L'Irak est aussi en discussion avec le Fonds monétaire international (FMI) mais, sans gouvernement et sans budget, peu de résultats sont attendus.
Quant à réévaluer le dinar irakien, emprunter à l'étranger ou cesser de payer les compagnies pétrolières étrangères --près d'un milliard de dollars par mois--, ce sont des options que Bagdad refuse.
"Ce qui ne nous tue pas nous rend plus fort", clame M. Allaq.
Pour d'autres hauts responsables, sous le couvert de l'anonymat, le pays est toutefois déjà dans "une crise dangereuse".
- "Politique de l'autruche" -
Et ce notamment, dit-il à l'AFP, parce que "certains ministres refusent les coupes budgétaires" qui "mettraient à mal leurs réseaux clientélistes". D'autres au gouvernement tablent sur une forte remontée des prix du pétrole sous deux mois, quand l'AIE prévoit une baisse tenace de la demande.
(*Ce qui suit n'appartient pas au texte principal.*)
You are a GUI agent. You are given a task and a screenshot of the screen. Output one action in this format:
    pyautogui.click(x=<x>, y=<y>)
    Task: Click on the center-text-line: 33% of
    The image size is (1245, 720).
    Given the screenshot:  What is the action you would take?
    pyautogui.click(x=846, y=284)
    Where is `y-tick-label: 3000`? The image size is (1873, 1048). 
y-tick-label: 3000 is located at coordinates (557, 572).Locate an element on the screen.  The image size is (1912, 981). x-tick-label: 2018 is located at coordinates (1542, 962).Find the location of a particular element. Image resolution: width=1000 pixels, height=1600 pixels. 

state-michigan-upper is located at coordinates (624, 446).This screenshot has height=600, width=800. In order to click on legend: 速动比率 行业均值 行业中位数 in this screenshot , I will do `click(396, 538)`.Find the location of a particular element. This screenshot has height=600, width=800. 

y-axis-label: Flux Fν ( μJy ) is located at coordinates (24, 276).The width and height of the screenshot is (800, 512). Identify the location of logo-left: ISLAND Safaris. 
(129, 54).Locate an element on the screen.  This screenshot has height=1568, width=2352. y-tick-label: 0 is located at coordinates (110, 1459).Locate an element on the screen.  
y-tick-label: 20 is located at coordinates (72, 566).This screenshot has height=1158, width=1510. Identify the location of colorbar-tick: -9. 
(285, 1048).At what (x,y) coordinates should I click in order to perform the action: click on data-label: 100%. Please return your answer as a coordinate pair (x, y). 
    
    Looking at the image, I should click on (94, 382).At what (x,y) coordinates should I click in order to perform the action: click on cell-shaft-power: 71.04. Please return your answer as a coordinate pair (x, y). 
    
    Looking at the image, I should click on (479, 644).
Même si ce rétablissement a lieu, l'Arabie saoudite, premier compétiteur de Bagdad sur les marchés asiatiques, serait en outre un choix bien plus sûr que l'Irak pour des clients en quête de stabilité.
"La politique de l'autruche n'est pas une politique", s'emporte l'économiste Ahmed Tabaqchali.
En 2014 et 2016, l'Irak a déjà subi la chute des cours du brut mais, alors, son plus gros client, la Chine, n'était pas englué dans une crise sanitaire. Et l'Irak pouvait s'attirer les bonnes grâces de tous en mettant en avant son effort de guerre contre le groupe Etat islamique (EI).
Bagdad va il est vrai pouvoir piocher dans ses réserves (60 milliards de dollars) pour combler une part de son déficit mais, inévitablement, arrivera le moment des coupes salariales et emprunts à l'étranger --une gageure pour un pays secoué depuis quatre décennies par des guerres.
"Il y a des réajustements douloureux à faire", plaide M. Tabaqchali. "Maintenant, et pas quand ce sera le tour de nos petits-enfants".